Charles Darwin developed his evolutionary theory in the context of a worldview that was, essentially, deterministic. Newtonian physics, of course, was thoroughly so. So, essentially was the uniformitarianism of Charles Lyell’s geology (particularly as it led to a complete eclipse of any catastophism at all, presumably in reaction to the Biblical Flood narrative).

The overriding social idea of the time was of progress, and particularly of progress towards the triumph of European civilisation (hence the attraction of Eugenics in later years). Negatively, this was reflected in Malthus’ idea that the struggle for survival meant, sadly, that the weak and unfit would give way to the more industrious and intelligent – an idea that Darwin, as we know, deliberately co-opted into his theory. The Origin of Speces itelf modelled natural selection on artificial selection, seen mainly as the tendency of human breeders to judge the “best” stock, not merely that suited to a particular role. And lastly, rather than pitching his theory against the evolutionary scientific alternatives of the time, he proposed it as an alternative to Special Creation.

All of these factors shaped his theory in particular ways, and especially towards the idea of an  increasing perfection, simply because all of the strands I have mentioned assumed there was such a thing, and that this world was it. Or it soon would be.

I’ll just spell that out a bit. Regarding Special Creation, Darwin was essentially saying “What a wonderful world of variety and wisdom we inhabit, which you say God made bit by bit miraculously.
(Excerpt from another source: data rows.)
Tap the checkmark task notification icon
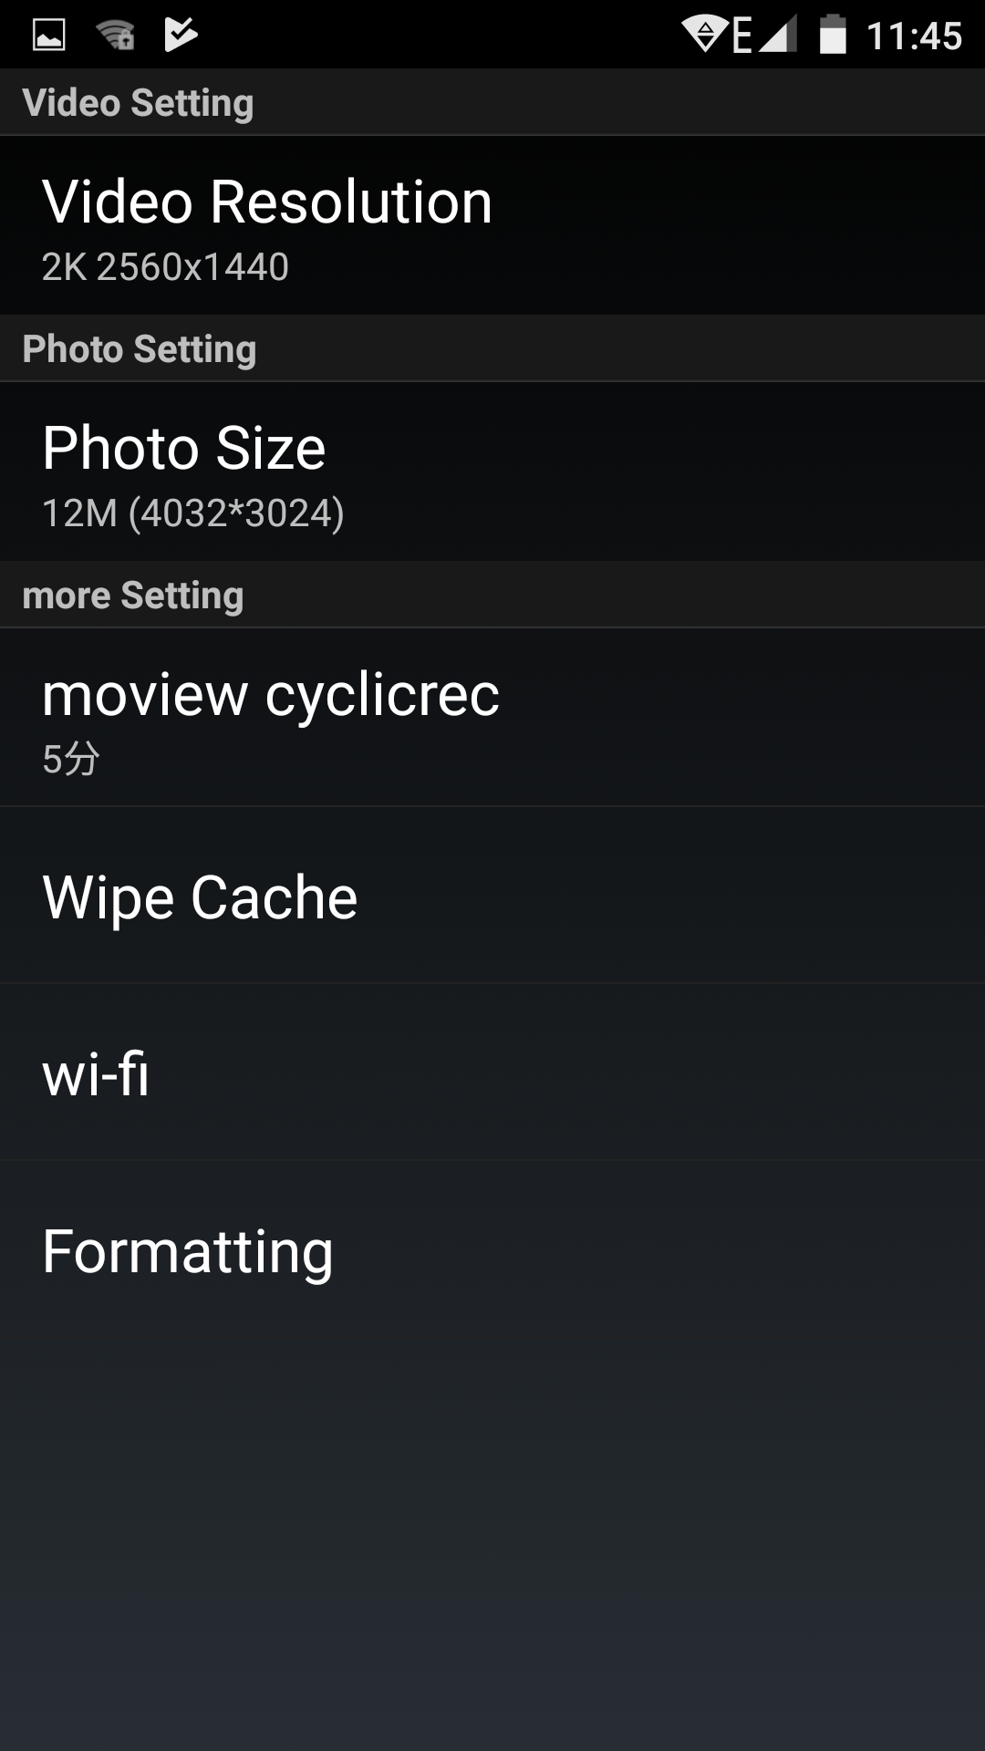 181,36
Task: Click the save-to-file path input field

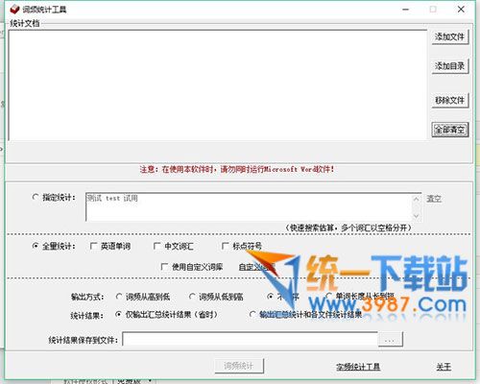Action: 251,339
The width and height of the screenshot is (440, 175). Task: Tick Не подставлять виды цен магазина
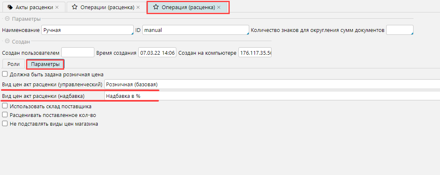[x=5, y=124]
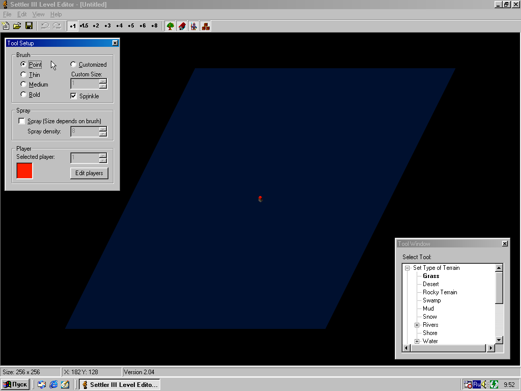The width and height of the screenshot is (521, 391).
Task: Enable the Spray checkbox
Action: tap(21, 121)
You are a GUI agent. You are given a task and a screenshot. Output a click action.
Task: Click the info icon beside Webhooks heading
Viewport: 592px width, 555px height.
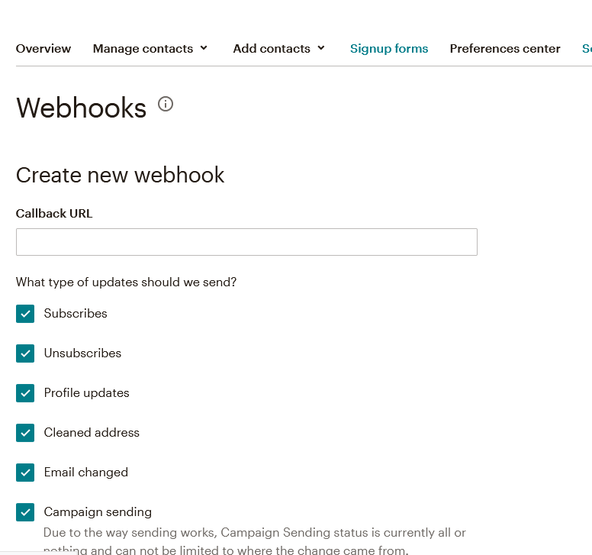click(166, 104)

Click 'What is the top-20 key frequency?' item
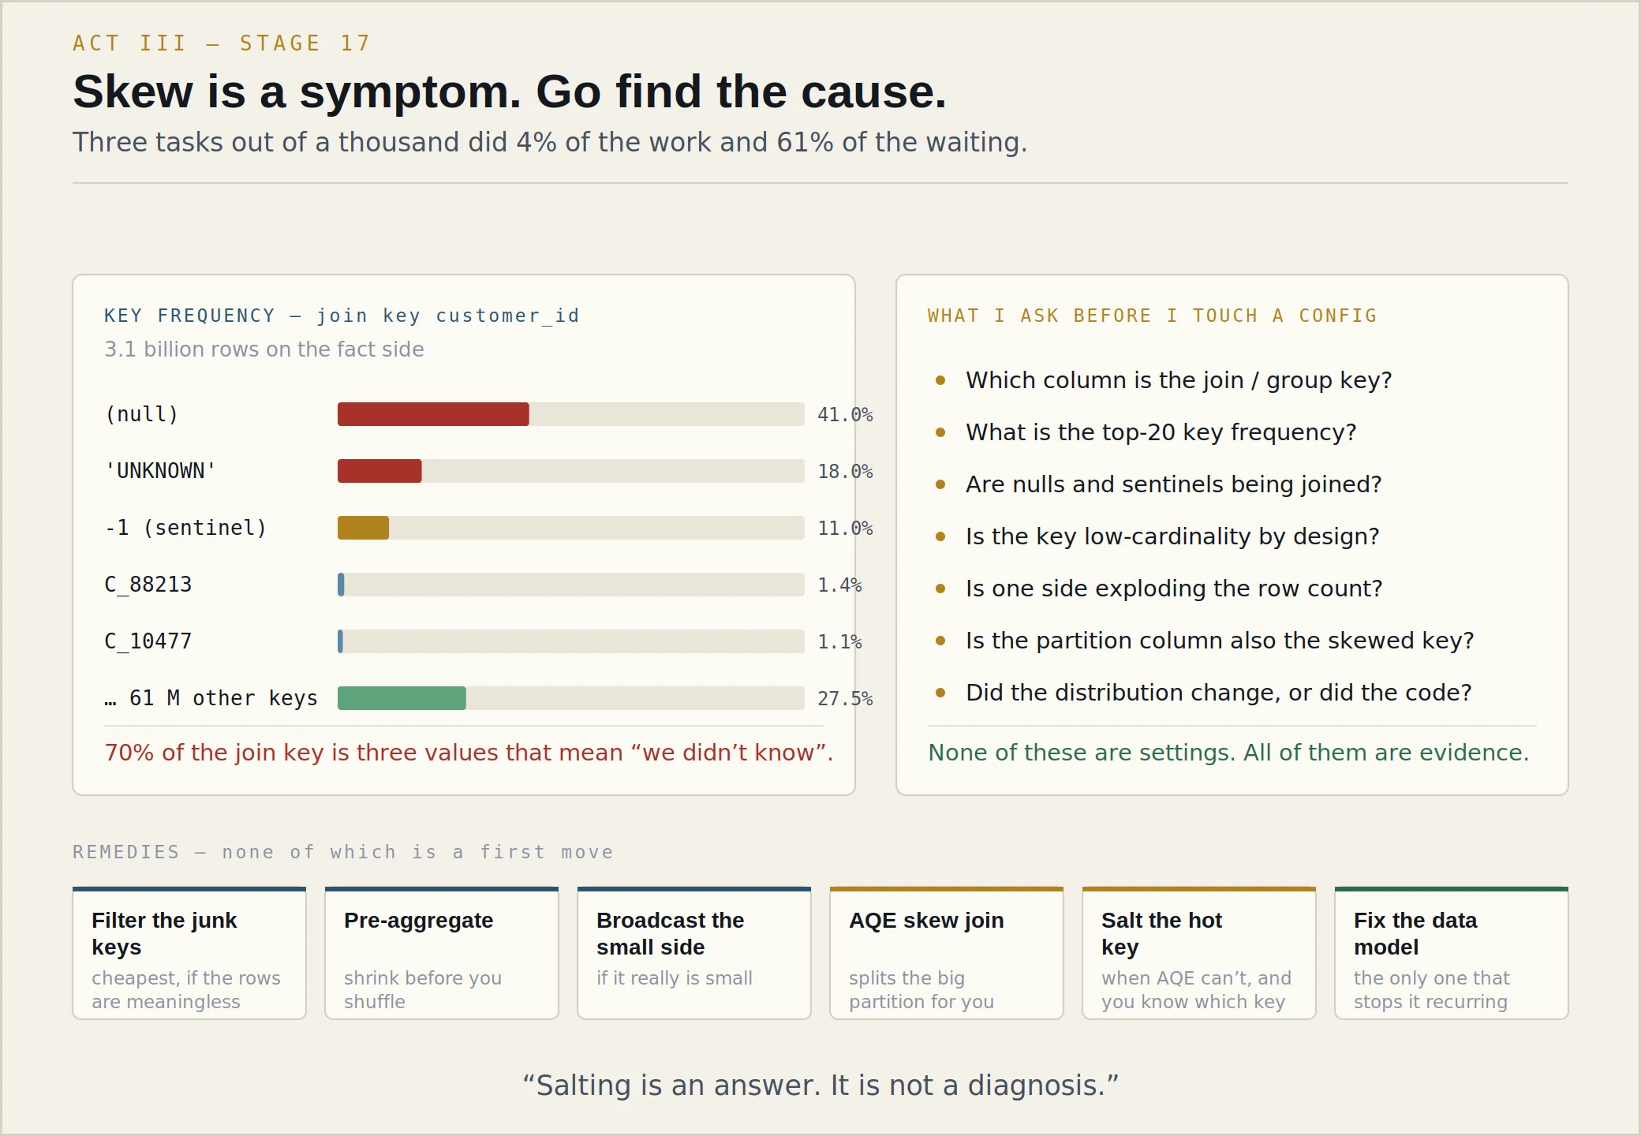point(1161,432)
But see, evolution can do the same with its enchantments.”

Regarding articial selection: “Breeders have improved everything to its present great utility: nature may well have done the same by natural selection.” Regarding Malthus: “Just as in society the struggle for life excludes the weak and feckless and leaves the fittest, so does natural selection.” And so it is completely consistent that his final paragraph in the  Origin talks of the higher animals as “the most exalted object that we are capable of conceiving.” It wasn’t  just about the origin of the species, but about their inevitable progress towards perfection.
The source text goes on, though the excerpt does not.